● **WORK ORDER**
Restate word for word the lines of the records below, starting at the line that contains "Like the post with the heart icon" and ending at the line that contains "You are a computer-use agent. The", with both of those lines included and nothing else.

● **DATASET RECORDS**
/---

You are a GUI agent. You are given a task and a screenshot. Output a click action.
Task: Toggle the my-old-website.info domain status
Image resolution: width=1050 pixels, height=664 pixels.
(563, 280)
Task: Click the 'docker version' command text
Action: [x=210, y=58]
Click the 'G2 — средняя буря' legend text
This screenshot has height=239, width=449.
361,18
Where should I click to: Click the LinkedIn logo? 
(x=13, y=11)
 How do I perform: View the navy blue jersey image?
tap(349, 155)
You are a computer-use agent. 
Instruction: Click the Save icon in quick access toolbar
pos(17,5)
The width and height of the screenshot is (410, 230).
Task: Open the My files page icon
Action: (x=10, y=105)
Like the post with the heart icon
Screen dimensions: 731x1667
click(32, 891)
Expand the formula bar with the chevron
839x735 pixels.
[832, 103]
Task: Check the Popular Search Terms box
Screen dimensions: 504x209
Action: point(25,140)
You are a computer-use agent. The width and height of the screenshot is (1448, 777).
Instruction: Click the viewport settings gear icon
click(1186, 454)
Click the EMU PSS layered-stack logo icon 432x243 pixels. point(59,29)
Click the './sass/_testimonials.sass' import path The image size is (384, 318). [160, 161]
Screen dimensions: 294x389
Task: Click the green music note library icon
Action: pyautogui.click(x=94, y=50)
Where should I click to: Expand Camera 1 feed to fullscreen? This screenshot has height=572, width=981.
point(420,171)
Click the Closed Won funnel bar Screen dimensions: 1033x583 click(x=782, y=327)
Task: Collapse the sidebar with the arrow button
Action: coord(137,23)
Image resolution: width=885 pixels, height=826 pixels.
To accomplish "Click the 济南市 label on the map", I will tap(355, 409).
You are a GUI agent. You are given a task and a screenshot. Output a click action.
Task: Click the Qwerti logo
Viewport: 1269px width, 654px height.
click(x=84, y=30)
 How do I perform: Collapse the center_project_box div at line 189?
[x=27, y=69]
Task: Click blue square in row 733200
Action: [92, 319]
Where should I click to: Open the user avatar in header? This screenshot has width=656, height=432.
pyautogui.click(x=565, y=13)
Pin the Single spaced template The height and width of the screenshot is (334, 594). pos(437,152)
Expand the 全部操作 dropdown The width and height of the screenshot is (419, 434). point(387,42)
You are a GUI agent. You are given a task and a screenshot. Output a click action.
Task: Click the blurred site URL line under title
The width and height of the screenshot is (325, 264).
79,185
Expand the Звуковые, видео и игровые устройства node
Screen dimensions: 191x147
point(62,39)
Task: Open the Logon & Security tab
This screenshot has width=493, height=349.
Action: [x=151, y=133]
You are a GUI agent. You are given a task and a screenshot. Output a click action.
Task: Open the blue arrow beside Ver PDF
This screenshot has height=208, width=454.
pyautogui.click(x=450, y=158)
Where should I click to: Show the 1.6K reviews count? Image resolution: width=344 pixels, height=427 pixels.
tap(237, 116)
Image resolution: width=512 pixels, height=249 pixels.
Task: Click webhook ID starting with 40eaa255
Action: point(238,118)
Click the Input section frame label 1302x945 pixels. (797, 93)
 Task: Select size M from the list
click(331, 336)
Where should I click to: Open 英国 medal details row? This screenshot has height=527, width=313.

\---

● **OUTPUT OF THE TASK**
Like the post with the heart icon
Screen dimensions: 731x1667
click(32, 891)
Expand the formula bar with the chevron
839x735 pixels.
[832, 103]
Task: Check the Popular Search Terms box
Screen dimensions: 504x209
Action: point(25,140)
You are a computer-use agent. The width and height of the screenshot is (1448, 777).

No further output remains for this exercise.